Sobre ella, el compositor es capaz de encontrar la musicalidad de las palabras en inglés. Es una musicalidad alejada de los sonidos pop que se oye en las radiofórmulas que permite entender claramente las palabras en inglés, como se comprueba al leer los subtítulos (que resultan ser en inglés). Aunque no lo parezca, muy cercana a como se pronuncian en conversaciones normales, y, sin embargo, son cantadas.
Tal vez, esta percepción de la música esté condicionada porque el propio Benjamin dirige la orquesta y sabe, con el conocimiento que le da la autoría, que busca en cada nota. Algo que no consiguió cuando estuvo en Madrid para dirigir en el Teatro Real la versión concierto de su mayor éxito hasta la fecha, Written on skin. Ahí se quedó, más bien, en lo que el público mayoritario de la ópera y de la música clásica define como la música contemporánea, como forma de ningunearla.
De todas maneras, no es el libreto ni la música lo que sorprende de esta propuesta, sino el carácter dramático que tiene la ópera. El que sea un espectáculo fundamentalmente teatral que permite a su directora Katie Michel y la realizadora televisiva Margaret Williams contar una historia. Un drama que tiene mucho que contar sobre los seres humanos y la aceptada normalidad. Los reyes reinan, no se enamoran, tan solo gobiernan y satisfacen deseos (sexuales) propios y los deseos de sus gobernados. A los reyes les suceden reyes, nada de reinas. Y los que mandan, no son ellos, sino a los que han elegido ellos para que gestionen lo público y, como les dejen, hasta lo que les es privado. El rey y la corona como un símbolo de la preciada norma(lidad) política que todo el mundo quiere y desea poseer. Una normalidad que permite que también tiene un normado entretenimiento que surge de las lecciones recibidas.
Para contarlo, se ha creado una habitación que cambia de perspectiva o de lado desde el que se mira en cada escena, hasta el segundo acto. Una habitación, que no significa más que una intimidad, donde se agolpan cortesanos y otra ralea de individuos que pululan por la corte. Hasta donde se mete un pueblo que debido a la falta de gobierno y de dinero pasa hambre, se prostituye o muere. Un cuarto que por un lado preside un relajado, inmenso y tranquilo acuario y por otros cuadros de Francis Bacon al que no les faltan sus pictóricos despellejamientos.
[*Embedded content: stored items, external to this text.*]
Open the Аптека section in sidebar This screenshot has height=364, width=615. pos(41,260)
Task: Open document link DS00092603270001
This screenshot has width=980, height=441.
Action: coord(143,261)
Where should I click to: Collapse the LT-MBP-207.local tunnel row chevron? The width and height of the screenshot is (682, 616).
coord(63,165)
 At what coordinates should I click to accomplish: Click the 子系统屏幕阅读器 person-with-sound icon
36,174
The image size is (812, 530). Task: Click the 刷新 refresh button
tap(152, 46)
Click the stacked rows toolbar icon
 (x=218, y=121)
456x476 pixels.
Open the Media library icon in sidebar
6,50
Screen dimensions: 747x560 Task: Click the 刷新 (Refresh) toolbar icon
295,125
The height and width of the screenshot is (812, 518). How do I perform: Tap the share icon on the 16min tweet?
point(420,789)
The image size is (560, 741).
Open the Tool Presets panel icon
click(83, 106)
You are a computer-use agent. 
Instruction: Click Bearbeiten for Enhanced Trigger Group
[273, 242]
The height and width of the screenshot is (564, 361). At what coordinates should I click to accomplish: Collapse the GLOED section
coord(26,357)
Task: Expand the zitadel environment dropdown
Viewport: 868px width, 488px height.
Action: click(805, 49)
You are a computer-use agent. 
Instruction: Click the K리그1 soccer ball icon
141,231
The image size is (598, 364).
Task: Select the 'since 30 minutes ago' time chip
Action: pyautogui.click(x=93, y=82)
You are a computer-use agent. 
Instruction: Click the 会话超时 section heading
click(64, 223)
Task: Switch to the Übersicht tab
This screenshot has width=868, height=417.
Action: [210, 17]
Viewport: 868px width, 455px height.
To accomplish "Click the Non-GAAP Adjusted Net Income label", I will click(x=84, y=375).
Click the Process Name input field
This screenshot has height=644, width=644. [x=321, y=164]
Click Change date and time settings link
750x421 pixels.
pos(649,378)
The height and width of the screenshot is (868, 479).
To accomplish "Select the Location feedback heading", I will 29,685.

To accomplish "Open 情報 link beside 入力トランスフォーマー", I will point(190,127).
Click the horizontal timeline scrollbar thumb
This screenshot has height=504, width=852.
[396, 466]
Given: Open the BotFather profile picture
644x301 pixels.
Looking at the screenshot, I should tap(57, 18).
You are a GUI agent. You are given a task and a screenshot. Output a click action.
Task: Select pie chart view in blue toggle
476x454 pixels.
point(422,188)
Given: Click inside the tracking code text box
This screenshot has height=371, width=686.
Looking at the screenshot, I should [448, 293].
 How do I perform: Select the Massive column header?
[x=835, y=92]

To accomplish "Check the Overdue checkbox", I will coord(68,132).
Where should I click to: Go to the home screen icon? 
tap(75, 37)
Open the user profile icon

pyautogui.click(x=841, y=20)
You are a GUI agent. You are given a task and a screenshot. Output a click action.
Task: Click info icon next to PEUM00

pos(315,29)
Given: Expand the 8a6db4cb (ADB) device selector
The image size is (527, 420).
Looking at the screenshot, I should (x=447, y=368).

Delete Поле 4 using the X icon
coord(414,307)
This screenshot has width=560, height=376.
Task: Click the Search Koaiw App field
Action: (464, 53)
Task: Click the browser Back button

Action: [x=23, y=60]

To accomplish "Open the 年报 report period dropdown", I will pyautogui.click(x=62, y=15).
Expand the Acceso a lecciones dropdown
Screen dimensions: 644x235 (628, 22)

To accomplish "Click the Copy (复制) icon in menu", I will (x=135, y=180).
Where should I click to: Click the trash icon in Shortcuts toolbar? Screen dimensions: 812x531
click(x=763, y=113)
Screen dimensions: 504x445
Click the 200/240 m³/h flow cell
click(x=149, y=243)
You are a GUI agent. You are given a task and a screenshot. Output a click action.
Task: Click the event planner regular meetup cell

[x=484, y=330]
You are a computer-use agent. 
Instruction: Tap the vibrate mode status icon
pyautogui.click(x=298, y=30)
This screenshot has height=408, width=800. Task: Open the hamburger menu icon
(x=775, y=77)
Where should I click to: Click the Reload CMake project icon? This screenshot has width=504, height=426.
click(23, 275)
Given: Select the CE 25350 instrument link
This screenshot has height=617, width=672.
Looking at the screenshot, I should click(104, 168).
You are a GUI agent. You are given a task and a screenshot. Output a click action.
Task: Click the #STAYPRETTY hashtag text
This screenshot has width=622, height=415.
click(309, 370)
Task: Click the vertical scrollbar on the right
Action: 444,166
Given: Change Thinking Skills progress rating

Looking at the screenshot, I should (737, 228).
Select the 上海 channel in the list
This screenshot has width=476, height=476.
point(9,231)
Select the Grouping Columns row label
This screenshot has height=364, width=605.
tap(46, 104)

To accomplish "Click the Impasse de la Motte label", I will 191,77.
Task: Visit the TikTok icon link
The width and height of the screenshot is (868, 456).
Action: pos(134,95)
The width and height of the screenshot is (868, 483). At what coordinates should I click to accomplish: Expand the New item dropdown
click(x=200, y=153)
Si a todo lo anterior se añaden unos estupendos intérpretes, entre los que destaca Isabel, la reina, interpretada por Barbara Hannigan, no queda otra que desear que esta misma producción llegue, al menos, con estos mismos interpretes para dar una buena noche de ópera. Pues se trata de ese tipo de obras que llegan para quedarse en un repertorio que se está quedando viejo por la presión de un público que solo quiere revisitar lo que le dicen que conoce y le han dicho cómo hay que oírlo.
Estas lecciones en amor y violencia no llegarán a romperles los esquemas, pero, como un caballo de Troya, logrará en algunos de ellos introducir la inquietud y el cuestionamiento sobre el repertorio socialmente aceptado. Tanto en cómo suena como en cómo se representa. Tal vez, sean menos de los que necesita la música que se compone hoy, pero, quizás, tenga su efecto en muchos más espectadores de los que se espera. Y, de seguir la costumbre de que cada vez que se anuncia una ópera contemporánea, lo mismo que cuando se anuncia una barroca, los de siempre desaparezcan de las butacas y los menores de 30 interesados en la música dramática, aprovechando los descuentos, se incorporen al teatro musical que recoge el sonido de este tiempo. Óperas creadas para ser lanzadas con su conocimiento de lo humano a las futuras generaciones. Igual que se lanza una botella al mar con un mensaje, esperando que alguien, un cualquiera, lo encuentre, sepa leerlo, apreciarlo y reaccionar en consecuencia.